H.R. 4 is a response to the Supreme Court’s 2013 decision in Shelby County v. Holder sidelining Section 5 of the Voting Rights Act. That provision had required certain jurisdictions to preclear changes in voting laws, so as to give the Justice Department a chance to verify that those changes did not wrongfully impact minority voters. The Supreme Court rejected that system in 2013, finding, in the words of Chief Justice John Roberts, that “things had changed,” and that Congress could no longer simply presume the systematic racism that had justified the Voting Rights Act in 1965. To continue to regulate these jurisdictions in particular, Congress would have to make new findings to prove to the court that the racism of the past continues to this day.

That showing would be difficult enough, given the character of this Supreme Court. But even if it could be sustained in some jurisdictions, Manchin’s idea to extend the remedy to all of America would certainly fail the Supreme Court’s test. Thus, even if Manchin could make good on his promise and get his version through Congress, it would, in our view, certainly be struck down by this Supreme Court. And Congress would have squandered its best opportunity for much-needed democracy reform by passing a proposal that is precisely contrary to what the current court has determined is constitutional.

The alternative to H.R. 4 is H.R. 1 — an omnibus reform package that includes, among other provisions, much more comprehensive voting rights reform, also penned by John Lewis, as well as gerrymandering reform and, for the first time ever, a way for congressional candidates to fund effective campaigns with small-dollar contributions only.

This bill, though applying to federal elections only, is almost certain to survive Supreme Court review, because this bill builds upon an express power given to Congress in the Constitution, the elections clause, to protect its own elections. Roberts himself expressly invoked that constitutional authority when suggesting how Congress might address the problem of partisan gerrymandering. That same reasoning would support the voting rights provisions of H.R. 1 as well as the other critical reform that bill includes.

Yet H.R. 1 is not going to garner any Republican support, because the current leadership in the Republican Party is convinced that its own future depends upon preserving the power of state legislatures to gerrymander, as well as the power to suppress the equal freedom of Democrats to vote. The more than 350 bills now being considered in state legislatures to make it harder for Americans to vote may well be motivated by race. They are certainly motivated by politics: The clear strategy of the Republican Party is to fix the rules to make it harder for American citizens — who also happen to be Democrats—to vote, so as to secure political power to Republicans. If they succeed, then our federal democracy, always only precariously majoritarian, is almost certain to become predictably minoritarian.

But what if the 50-state H.R. 4 were amended to apply to federal elections only?
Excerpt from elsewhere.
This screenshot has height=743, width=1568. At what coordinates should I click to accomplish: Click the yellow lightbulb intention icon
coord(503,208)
Even this, we don’t believe, the current Supreme Court would uphold. While the constitutional foundation for the regulation of federal elections is certainly stronger, the idea that every state would have to preclear changes in its election law through the Department of Justice would turn the Constitution on its head. The Constitution gives the states the first shot at determining election rules. Congress is free to override those rules; but we are certain that the Supreme Court would not permit Congress to force all states to seek permission from a federal agency before they can exercise a presumptively constitutional state power.

Everyone should want bipartisan support for democratic reform. But that fantasy should not obscure the clear reality of the moment: H.R. 1 is the only opportunity for this Congress to secure to all Americans an equal freedom to vote while minimizing the risks of partisan gerrymandering and the continued and overwhelming influence of big money in politics. While we certainly believe that Congress should also pass the original H.R. 4, if only to assert what the Framers of the 14th and 15th Amendments certainly believed — that it was to be Congress, not the courts, that gets to say how to protect the equal freedom to vote—it would be a catastrophic mistake for majoritarian democracy if Congress did not pass H.R. 1 first.